> **Textabschnitt**
====
Sammlung der Entscheidungen des Schweizerischen Bundesgerichts
Collection des arrêts du Tribunal fédéral suisse
Raccolta delle decisioni del Tribunale federale svizzero

II. Zivilabteilung 5C.179/2002
Zurück zum Index II. Zivilabteilung 2002
Retour à l'indice II. Zivilabteilung 2002


5C.179/2002 /min

Urteil vom 28. März 2003
II. Zivilabteilung

Bundesrichter Raselli, Präsident,
Bundesrichter Meyer, Ersatzrichter Riemer,
Gerichtsschreiber Schett.

Genossenschaft X.________,
Klägerin und Berufungsklägerin, vertreten durch Rechtsanwalt Christoph Suter,
Bahnhofstrasse 6, Postfach 1124, 5610 Wohlen AG,

gegen

1.V.________ GmbH,
2.V.________,
Beklagte und Berufungsbeklagte, beide vertreten
durch Rechtsanwalt Dr. Michel Czitron, c/o Neupert & Partner, Dufourstrasse
58, 8702 Zollikon.

Herausgabe,

Berufung gegen das Urteil des Kantonsgerichts des Kantons Schwyz,
Zivilkammer, vom 23. April 2002.

Sachverhalt:

A.
Die Genossenschaft X.________ bevorschusste der T.________ AG in Z.________
Autos, welche diese Drittpersonen vermietete. Zur Deckung der Vorschüsse trat
die T.________ AG der X.________ sämtliche ihr zustehenden Ansprüche aus den
Mietverträgen ab und übertrug ihr das Eigentum an den Mietobjekten. 1997 und
1998 wurden ein VW Golf VR6 (Stamm-Nr. ppp), ein BMW 325i Cabriolet
(Stamm-Nr. qqq) sowie ein Mercedes Benz 300 TE (Stamm-Nr. rrr) verschiedenen
Personen vermietet. Mit Verfügung vom 14. Oktober 1998 beschlagnahmte das
Verhöramt des Kantons Schwyz die drei Fahrzeuge bei V.________, und zwar auf
Grund einer Strafanzeige der X.________ gegen die Verantwortlichen der
V.________ GmbH wegen Verdachts auf Hehlerei; die Ermittlungen hätten
ergeben, dass G.________ als Geschäftsführer der T.________ AG einige der von
der X.________ finanzierten Fahrzeuge an die V.________ GmbH verkauft habe.

B.
In der Folge erhob die X.________ gegen die V.________ GmbH und gegen
V.________ zivilrechtliche Klage auf Feststellung des Eigentums der
X.________ an den fraglichen Fahrzeugen sowie auf entsprechende Herausgabe.
====
> **Datenauszüge**

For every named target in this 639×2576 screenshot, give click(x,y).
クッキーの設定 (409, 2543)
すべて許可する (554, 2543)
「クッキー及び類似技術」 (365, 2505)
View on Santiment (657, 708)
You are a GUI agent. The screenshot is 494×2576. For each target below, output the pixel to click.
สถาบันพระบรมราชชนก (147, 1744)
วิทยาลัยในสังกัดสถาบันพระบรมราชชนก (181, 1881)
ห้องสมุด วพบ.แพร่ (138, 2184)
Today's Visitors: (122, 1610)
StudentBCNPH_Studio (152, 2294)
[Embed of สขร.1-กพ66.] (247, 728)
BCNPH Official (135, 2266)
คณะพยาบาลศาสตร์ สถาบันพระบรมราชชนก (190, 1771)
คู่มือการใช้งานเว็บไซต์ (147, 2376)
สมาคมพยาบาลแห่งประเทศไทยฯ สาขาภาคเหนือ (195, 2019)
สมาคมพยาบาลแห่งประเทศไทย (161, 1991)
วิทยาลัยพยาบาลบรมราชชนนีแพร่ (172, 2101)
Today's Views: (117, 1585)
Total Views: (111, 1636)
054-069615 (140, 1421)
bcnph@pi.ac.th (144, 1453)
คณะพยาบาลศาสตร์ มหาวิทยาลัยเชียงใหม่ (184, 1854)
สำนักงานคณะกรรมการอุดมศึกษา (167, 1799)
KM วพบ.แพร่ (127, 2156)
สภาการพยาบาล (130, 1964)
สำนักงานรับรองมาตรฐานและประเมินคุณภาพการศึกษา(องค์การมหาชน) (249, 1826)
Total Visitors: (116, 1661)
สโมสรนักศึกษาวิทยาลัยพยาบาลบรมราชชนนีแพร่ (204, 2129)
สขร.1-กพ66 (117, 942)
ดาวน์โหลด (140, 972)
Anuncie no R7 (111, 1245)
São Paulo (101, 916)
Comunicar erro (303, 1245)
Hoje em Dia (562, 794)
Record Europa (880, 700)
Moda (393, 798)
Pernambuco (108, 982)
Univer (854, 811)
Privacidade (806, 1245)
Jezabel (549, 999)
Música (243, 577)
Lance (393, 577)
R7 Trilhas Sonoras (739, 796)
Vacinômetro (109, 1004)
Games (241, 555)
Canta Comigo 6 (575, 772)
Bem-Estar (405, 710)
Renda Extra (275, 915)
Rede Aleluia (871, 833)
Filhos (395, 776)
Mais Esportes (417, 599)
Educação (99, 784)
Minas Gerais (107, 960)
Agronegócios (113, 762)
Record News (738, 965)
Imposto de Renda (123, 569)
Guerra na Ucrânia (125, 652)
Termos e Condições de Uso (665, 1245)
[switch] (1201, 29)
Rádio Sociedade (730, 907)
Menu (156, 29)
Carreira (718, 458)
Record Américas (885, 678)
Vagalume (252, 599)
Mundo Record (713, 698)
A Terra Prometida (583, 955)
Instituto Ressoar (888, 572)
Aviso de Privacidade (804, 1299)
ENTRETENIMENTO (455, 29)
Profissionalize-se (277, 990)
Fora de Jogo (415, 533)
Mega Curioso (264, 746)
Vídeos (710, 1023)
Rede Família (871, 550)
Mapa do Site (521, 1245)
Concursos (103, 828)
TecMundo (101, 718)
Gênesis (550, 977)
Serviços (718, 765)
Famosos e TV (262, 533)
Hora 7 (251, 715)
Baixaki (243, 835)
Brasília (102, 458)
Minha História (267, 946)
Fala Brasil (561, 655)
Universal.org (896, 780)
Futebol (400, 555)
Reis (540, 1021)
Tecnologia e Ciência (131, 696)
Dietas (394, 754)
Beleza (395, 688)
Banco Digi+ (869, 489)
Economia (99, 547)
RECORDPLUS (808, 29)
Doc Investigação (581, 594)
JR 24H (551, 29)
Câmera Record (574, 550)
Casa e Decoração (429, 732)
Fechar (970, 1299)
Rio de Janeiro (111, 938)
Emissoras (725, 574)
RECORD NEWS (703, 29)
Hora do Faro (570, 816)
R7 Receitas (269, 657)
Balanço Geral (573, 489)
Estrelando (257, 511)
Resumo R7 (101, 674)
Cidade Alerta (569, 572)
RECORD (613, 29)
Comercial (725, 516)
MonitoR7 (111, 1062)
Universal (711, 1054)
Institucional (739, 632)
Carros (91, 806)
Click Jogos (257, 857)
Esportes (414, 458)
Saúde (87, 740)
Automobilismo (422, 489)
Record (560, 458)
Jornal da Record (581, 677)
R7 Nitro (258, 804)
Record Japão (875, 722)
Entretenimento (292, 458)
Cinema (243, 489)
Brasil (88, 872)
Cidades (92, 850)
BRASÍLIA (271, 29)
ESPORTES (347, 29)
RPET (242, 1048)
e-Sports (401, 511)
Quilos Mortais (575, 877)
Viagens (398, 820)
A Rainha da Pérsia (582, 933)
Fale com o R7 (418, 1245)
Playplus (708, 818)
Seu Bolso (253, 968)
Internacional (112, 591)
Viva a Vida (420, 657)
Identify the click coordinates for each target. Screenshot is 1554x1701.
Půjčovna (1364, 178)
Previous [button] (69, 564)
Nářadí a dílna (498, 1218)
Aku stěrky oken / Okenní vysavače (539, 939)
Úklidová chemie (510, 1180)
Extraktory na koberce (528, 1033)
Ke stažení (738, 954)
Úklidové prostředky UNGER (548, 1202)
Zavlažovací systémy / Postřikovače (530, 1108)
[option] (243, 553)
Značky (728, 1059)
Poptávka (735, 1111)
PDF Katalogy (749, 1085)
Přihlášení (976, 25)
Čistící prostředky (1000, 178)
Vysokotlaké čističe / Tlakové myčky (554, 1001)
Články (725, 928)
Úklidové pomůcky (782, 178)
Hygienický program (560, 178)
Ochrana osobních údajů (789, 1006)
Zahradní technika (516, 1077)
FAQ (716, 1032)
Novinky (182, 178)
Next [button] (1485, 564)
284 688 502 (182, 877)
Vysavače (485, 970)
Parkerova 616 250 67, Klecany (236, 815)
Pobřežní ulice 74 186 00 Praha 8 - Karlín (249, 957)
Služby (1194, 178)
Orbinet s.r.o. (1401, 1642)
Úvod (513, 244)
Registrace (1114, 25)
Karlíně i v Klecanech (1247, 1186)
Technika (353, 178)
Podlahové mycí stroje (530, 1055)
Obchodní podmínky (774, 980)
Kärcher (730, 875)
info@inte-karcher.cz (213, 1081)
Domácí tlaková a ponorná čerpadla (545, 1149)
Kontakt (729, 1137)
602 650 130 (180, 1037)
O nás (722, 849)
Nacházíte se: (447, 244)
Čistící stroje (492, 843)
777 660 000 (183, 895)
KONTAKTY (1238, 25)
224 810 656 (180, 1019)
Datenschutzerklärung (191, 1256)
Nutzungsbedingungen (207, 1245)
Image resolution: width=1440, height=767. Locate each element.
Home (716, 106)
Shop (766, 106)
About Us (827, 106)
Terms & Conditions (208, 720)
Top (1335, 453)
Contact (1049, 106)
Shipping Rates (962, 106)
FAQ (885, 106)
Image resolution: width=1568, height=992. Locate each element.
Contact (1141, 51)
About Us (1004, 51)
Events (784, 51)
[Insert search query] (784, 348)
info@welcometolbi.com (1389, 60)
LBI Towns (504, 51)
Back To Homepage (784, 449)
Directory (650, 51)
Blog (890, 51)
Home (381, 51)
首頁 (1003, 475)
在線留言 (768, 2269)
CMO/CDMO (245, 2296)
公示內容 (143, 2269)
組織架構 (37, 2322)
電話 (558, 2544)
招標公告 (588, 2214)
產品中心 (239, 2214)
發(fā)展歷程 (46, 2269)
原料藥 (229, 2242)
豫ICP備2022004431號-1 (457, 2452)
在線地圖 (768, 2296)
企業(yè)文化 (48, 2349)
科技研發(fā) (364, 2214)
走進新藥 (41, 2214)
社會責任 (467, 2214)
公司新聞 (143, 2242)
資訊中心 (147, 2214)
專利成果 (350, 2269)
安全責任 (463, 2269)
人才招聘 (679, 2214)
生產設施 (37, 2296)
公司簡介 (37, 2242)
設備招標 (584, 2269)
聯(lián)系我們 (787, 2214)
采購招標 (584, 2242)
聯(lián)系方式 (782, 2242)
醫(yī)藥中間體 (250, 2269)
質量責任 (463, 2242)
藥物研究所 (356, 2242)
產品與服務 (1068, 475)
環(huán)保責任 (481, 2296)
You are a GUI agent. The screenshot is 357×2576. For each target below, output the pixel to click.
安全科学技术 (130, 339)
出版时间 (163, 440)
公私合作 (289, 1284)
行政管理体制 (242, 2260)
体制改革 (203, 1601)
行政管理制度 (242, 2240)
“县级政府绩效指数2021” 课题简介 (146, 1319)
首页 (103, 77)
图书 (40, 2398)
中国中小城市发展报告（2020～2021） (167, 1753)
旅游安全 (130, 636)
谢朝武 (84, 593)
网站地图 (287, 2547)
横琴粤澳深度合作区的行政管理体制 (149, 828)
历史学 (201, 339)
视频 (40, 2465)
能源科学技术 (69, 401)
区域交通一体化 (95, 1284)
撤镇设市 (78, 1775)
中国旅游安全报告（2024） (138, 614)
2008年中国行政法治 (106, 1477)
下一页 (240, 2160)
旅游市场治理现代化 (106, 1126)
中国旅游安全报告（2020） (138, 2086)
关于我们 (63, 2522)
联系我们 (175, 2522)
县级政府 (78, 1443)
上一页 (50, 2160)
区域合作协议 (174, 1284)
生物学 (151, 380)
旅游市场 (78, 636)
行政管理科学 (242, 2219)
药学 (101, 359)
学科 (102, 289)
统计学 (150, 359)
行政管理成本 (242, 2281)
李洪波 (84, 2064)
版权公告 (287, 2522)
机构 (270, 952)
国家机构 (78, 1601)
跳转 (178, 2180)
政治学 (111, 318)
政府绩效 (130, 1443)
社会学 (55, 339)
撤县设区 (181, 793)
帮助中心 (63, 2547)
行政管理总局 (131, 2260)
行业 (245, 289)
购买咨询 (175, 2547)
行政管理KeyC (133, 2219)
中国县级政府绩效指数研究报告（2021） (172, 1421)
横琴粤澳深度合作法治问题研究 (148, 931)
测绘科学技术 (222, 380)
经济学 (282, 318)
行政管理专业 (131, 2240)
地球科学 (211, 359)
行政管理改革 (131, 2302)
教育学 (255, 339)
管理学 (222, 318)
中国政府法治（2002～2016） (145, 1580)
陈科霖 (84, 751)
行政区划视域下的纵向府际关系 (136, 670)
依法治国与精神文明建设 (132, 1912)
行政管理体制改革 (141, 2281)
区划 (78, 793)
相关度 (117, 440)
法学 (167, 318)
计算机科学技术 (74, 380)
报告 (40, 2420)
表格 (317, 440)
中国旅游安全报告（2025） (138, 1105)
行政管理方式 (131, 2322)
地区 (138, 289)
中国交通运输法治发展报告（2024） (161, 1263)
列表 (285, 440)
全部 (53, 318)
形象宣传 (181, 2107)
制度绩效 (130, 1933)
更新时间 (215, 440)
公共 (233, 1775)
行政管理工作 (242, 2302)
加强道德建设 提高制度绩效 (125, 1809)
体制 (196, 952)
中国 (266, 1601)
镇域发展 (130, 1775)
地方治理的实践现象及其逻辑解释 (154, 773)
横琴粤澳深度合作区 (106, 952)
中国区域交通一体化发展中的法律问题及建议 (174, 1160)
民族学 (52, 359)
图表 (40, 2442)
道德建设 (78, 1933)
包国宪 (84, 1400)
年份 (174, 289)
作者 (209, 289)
====
> **Ihre Aufgaben**
1. An welchem Datum beschlagnahmte das Verhöramt des Kantons Schwyz laut dem Urteilstext zur Herausgabeklage die drei Fahrzeuge?
2. Führen Sie den Urteilstext zur Herausgabeklage im Anschluss an seinen letzten Satz fort.

> **Lösungen**
1. Am 14. Oktober 1998.

2.
Mit Urteil vom 21. Oktober 1999 hiess das Bezirksgericht Höfe/SZ die Klage
vollumfänglich gut. Eine Berufung der Beklagten an das Kantonsgericht des
Kantons Schwyz wurde von diesem mit Urteil vom 23. April 2002 teilweise
gutgeheissen, indem die Klage nur mit Bezug auf den Mercedes geschützt,
bezüglich der beiden anderen Autos hingegen abgewiesen wurde.

C.
Die Klägerin hat gegen das Urteil des Kantonsgerichts am 28. August 2002 beim
Bundesgericht Berufung eingereicht, mit welcher teilweise Aufhebung des
vorinstanzlichen Urteils und im Ergebnis Gutheissung der Klage auch bezüglich
des VW Golf und des BMW beantragt wird.

D.
In ihrer Berufungsantwort und Anschlussberufung vom 31. Dezember 2002
beantragen die Beklagten Aufhebung von Ziffer 1 und 2 des Urteils des
Kantonsgerichts und vollumfängliche Abweisung der Klage. In ihrer
Anschlussberufungsantwort vom 5. März 2003 beantragt die Klägerin Abweisung
der Anschlussberufung.

Das Bundesgericht zieht in Erwägung:

1.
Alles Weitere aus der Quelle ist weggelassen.